Douglass knew that the end of the Civil War was only the beginning of a new phase in the fight for equal rights for POC. He probably never realized just how long and hard fought this second battle would be. We'll never know what would have happened if Lincoln had lived, but Andrew Johnson was a southerner that sympathized with the confederacy and hated Blacks.  And Douglass knew that the effects of slavery on his people could last for generations without a concerted effort to help ex-slaves learn to live as free people.

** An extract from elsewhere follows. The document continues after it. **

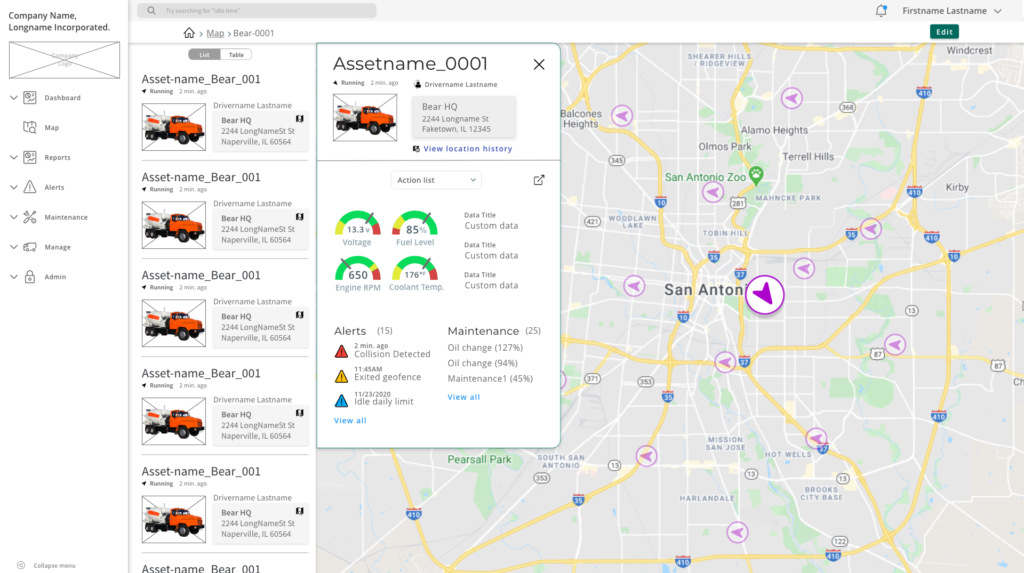Open the Action list dropdown
Viewport: 1024px width, 573px height.
click(436, 180)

Douglass was a brillent orator and writer. He was a rock star of his day, filling hall after hall with rapturous crowds, meeting with the highest government officials, including presidents. Its surprising to me just how important and significant he was back then, and how little I knew about him before I started reading this book. Its shameful that I could have been taught about the Civil War in High School without his name ever coming up. That's a product of racism right there. We could learn about John Brown's aborted attack at Harper's Ferry and the attack at Fort Sumter, but not about the fiery speeches given by Douglass. I can look back now and see how our education was subtly twisted to keep white supremacy on top. 


I know I have a long way to go in my "re-education". Like everyone, I battle my own personal prejudices and assumptions. Reading about someone like Douglass is a start, at least. Now when he gets mentioned in passing I will know the reference and will understand its significance. I'm glad I'm taking the time to plow through this book. Its changing me, page by page.